(Word and element locating data)
- - - -
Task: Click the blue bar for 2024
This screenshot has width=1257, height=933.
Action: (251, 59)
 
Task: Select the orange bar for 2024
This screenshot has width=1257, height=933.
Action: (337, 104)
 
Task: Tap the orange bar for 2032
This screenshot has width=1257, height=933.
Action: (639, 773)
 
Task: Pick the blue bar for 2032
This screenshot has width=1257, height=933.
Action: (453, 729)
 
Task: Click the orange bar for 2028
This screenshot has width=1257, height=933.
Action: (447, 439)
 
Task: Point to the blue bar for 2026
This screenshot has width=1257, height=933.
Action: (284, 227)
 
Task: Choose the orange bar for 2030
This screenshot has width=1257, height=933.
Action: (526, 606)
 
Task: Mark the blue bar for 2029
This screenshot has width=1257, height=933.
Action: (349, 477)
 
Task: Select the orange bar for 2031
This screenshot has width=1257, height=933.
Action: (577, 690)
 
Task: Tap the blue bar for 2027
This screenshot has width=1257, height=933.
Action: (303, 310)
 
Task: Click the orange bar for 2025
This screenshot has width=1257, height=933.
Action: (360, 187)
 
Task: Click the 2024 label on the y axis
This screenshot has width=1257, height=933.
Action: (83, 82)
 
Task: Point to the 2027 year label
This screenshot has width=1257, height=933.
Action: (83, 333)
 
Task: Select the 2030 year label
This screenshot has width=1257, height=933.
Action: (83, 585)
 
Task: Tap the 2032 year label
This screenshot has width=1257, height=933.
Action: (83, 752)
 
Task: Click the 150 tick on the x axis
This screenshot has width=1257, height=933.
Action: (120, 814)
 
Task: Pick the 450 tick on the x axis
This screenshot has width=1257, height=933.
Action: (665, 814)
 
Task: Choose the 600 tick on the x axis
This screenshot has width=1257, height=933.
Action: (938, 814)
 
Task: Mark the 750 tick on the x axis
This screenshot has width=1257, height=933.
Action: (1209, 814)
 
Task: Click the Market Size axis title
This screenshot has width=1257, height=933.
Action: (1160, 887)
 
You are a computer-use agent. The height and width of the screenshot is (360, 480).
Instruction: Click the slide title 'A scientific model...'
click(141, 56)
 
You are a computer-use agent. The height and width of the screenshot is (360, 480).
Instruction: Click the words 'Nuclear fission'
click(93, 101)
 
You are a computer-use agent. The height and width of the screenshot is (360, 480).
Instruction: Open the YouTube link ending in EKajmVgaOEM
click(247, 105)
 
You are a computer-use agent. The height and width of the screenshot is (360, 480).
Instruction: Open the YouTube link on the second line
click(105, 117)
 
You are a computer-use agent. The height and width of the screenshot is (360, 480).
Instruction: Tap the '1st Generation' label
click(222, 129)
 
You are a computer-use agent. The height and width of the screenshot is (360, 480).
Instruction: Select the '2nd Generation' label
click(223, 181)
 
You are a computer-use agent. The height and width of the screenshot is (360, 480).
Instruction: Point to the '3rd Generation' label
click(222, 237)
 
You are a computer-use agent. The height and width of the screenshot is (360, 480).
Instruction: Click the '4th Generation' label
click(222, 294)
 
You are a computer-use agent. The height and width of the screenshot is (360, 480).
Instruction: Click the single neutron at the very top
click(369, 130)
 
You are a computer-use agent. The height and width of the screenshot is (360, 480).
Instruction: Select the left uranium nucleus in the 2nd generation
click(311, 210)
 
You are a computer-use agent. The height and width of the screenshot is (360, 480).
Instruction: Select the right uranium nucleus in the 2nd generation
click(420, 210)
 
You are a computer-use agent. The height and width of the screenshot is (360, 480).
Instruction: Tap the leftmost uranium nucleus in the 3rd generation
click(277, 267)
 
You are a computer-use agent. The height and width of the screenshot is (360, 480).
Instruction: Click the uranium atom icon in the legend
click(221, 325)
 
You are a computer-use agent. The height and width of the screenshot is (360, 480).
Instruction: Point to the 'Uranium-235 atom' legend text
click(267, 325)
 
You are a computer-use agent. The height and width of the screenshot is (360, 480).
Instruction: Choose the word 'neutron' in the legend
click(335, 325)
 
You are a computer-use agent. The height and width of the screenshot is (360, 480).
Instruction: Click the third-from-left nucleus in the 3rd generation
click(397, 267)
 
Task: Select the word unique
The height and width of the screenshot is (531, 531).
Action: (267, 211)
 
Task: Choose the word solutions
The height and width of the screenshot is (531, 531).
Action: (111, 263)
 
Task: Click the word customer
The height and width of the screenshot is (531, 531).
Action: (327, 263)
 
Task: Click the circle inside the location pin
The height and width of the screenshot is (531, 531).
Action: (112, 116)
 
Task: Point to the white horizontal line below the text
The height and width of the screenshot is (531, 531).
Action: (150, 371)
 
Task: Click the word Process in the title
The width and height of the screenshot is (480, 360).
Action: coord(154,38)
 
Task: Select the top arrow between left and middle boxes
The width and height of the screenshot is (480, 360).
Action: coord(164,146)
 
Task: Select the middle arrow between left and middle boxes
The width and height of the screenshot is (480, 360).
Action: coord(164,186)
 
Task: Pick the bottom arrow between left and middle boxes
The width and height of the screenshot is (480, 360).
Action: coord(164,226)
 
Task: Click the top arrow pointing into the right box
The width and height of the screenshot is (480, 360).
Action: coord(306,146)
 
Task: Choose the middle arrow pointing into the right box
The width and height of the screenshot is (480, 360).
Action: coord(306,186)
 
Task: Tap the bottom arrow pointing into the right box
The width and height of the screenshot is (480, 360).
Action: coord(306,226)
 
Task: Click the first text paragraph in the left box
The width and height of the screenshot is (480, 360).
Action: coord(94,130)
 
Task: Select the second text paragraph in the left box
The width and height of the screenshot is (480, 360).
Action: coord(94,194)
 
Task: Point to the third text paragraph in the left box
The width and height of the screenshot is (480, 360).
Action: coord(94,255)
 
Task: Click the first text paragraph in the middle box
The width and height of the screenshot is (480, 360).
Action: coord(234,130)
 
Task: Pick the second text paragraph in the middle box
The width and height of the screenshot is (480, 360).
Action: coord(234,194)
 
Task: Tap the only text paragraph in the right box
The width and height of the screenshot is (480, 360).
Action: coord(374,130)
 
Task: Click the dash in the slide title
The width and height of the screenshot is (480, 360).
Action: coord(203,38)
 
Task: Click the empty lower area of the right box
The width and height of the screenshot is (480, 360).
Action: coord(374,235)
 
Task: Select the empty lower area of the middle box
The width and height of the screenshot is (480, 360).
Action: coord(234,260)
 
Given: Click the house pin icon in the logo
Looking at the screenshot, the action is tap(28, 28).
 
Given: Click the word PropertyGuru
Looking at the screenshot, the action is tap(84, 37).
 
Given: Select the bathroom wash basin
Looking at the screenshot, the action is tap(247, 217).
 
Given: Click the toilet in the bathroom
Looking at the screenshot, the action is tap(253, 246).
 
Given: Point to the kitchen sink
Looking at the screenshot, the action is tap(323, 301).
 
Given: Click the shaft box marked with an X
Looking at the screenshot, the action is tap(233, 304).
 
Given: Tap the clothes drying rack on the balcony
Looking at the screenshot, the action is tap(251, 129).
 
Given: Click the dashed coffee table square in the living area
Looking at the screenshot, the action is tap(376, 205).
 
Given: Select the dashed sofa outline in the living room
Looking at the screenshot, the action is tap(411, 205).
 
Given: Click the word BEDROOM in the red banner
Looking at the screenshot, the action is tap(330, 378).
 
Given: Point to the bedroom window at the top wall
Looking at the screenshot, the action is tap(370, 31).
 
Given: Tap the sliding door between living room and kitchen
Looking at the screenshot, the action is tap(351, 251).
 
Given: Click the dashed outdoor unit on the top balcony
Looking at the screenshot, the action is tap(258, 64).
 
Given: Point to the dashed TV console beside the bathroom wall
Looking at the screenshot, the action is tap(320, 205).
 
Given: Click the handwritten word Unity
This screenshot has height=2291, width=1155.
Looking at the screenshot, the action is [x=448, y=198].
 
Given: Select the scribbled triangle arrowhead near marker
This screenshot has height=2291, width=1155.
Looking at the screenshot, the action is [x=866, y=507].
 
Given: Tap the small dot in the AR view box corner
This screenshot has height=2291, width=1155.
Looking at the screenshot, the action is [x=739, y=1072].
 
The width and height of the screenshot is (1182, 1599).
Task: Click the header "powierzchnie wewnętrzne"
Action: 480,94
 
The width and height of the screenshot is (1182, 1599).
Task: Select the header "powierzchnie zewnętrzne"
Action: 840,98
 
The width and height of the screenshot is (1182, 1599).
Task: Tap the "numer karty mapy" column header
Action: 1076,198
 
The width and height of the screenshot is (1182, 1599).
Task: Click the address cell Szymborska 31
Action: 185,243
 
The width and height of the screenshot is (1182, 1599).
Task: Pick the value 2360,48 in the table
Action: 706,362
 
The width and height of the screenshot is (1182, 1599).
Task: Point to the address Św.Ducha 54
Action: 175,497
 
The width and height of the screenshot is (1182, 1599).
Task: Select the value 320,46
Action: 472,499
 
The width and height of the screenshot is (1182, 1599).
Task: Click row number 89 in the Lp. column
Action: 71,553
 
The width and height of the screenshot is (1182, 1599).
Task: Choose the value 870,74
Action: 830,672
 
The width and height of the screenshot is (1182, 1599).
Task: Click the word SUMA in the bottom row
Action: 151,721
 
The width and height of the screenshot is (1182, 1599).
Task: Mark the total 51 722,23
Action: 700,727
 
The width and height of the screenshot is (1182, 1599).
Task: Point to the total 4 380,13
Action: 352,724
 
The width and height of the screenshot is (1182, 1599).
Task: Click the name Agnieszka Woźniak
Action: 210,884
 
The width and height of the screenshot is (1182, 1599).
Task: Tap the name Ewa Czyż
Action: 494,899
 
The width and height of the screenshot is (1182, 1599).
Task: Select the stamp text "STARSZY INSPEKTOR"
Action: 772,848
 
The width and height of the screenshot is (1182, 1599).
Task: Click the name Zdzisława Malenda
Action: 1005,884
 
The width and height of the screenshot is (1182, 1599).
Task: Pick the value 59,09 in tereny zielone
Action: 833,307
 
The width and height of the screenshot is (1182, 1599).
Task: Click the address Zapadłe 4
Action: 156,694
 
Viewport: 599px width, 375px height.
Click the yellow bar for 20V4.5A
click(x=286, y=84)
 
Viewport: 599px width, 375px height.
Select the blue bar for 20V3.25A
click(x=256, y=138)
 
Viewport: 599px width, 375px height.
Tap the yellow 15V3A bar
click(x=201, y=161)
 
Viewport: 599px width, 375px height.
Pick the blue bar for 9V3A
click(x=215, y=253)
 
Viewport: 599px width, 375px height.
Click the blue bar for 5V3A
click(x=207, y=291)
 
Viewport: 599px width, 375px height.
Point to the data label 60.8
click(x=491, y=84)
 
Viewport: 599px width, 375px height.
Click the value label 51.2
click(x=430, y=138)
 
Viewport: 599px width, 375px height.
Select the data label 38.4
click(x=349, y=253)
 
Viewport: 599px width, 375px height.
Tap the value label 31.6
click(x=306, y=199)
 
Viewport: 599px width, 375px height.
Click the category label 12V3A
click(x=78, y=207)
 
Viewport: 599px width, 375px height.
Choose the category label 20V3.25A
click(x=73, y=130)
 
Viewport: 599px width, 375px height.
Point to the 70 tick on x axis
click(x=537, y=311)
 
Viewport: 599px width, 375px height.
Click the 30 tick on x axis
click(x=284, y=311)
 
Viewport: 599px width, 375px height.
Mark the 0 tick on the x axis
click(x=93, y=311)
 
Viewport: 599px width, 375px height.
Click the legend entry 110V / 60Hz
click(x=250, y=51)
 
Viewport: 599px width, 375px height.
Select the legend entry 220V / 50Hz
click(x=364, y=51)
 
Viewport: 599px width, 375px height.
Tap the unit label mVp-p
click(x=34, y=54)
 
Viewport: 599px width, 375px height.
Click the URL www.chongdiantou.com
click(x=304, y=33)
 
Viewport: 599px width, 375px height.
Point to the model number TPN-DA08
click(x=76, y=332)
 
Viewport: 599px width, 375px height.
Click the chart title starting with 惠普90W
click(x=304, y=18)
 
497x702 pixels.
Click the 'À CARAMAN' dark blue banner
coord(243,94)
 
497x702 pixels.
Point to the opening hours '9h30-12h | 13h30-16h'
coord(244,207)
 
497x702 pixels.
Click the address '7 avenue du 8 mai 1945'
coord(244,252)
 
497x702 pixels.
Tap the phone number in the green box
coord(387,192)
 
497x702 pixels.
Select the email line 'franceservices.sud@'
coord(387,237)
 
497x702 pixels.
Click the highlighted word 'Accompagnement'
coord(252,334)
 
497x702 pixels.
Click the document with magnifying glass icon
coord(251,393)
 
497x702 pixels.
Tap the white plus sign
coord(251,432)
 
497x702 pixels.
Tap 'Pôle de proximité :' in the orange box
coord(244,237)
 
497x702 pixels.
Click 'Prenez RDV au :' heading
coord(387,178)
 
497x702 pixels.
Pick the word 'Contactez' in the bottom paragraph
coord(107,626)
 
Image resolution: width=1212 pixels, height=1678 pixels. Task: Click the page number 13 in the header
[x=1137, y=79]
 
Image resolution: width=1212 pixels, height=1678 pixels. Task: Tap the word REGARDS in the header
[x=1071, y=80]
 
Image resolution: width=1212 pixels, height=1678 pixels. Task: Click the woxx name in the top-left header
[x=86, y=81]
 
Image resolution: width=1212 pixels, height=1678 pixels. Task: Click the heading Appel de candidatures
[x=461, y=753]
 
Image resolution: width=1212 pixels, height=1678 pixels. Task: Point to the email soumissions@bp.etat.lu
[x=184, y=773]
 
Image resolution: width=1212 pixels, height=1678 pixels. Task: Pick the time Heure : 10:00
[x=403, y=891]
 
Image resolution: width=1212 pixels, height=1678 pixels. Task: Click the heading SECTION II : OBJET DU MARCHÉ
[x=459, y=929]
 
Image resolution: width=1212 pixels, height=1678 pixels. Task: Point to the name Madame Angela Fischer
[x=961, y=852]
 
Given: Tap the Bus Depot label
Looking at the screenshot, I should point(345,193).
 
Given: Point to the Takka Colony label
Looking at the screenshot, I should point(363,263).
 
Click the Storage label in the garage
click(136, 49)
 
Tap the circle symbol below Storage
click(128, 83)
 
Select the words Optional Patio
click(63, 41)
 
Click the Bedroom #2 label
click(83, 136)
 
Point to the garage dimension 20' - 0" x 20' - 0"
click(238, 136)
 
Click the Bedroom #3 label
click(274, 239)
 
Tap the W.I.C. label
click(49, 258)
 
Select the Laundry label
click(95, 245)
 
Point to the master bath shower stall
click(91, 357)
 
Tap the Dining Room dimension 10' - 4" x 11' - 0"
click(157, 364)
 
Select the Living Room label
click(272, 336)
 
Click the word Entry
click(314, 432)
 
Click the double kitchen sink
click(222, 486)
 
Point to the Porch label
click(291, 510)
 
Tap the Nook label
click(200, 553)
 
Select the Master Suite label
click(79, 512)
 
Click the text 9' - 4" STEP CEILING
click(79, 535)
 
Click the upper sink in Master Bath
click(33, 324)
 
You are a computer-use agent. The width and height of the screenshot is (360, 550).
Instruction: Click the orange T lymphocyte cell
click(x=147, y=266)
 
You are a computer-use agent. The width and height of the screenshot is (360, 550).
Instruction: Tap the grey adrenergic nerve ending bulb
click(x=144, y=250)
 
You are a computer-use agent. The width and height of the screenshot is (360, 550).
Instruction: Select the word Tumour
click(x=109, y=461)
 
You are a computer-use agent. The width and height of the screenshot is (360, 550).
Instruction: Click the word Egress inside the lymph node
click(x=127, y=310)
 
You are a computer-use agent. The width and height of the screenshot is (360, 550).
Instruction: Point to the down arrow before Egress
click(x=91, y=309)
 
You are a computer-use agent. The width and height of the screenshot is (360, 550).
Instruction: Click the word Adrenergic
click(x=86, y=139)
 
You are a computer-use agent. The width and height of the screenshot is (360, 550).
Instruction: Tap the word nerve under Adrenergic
- - - -
#### [Work to do]
Show each line of the records that contains the word "banner", treating uppercase and lowercase letters as different.

#### [Full output]
Given: Click the word BEDROOM in the red banner
Click the 'À CARAMAN' dark blue banner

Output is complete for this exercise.